Leaving out every picture, please repeat exactly the line that contains "1200x630 pixels. At" and each line after it through the final line below.

[Pixel coordinate grounding data]:
+++++
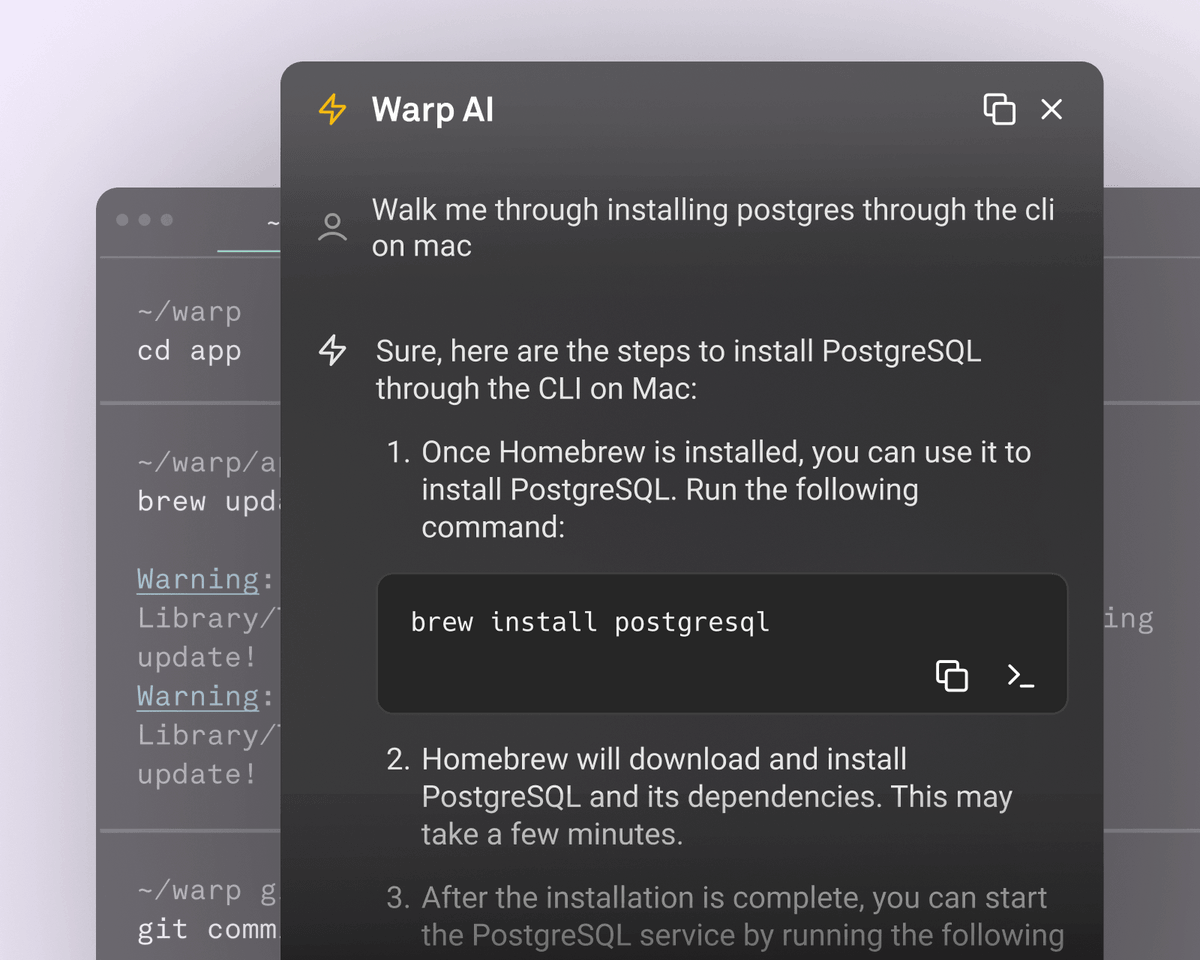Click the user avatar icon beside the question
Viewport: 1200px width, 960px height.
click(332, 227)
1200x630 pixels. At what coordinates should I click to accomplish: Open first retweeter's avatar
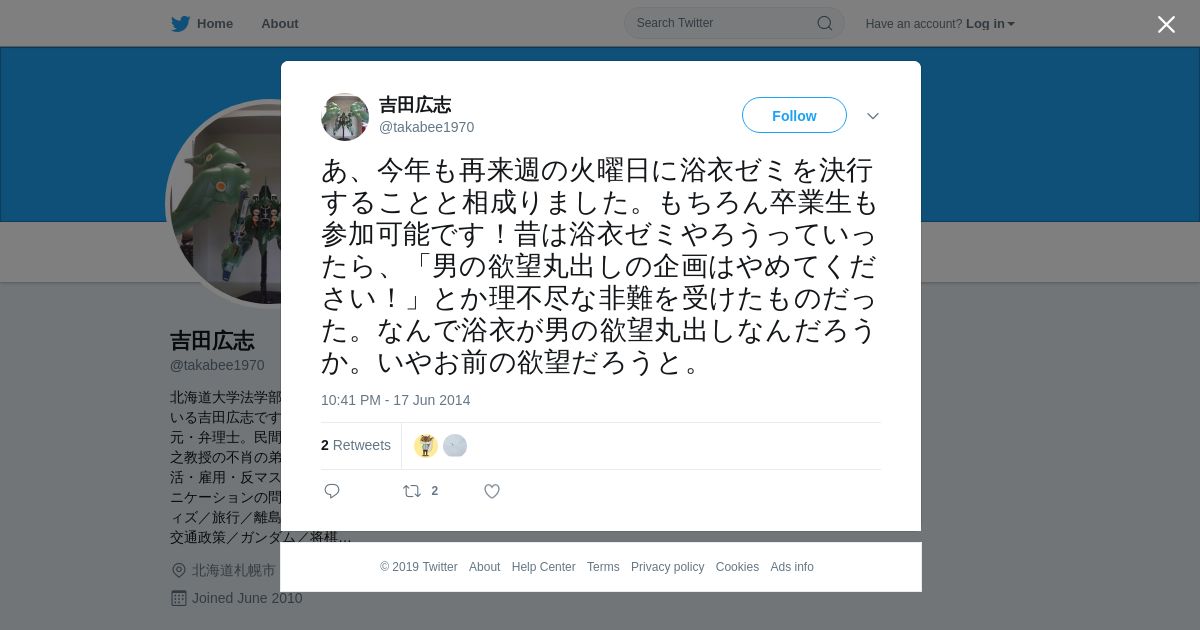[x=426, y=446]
+++++
[Answer]:
1200x630 pixels. At what coordinates should I click to accomplish: Open first retweeter's avatar
[x=426, y=446]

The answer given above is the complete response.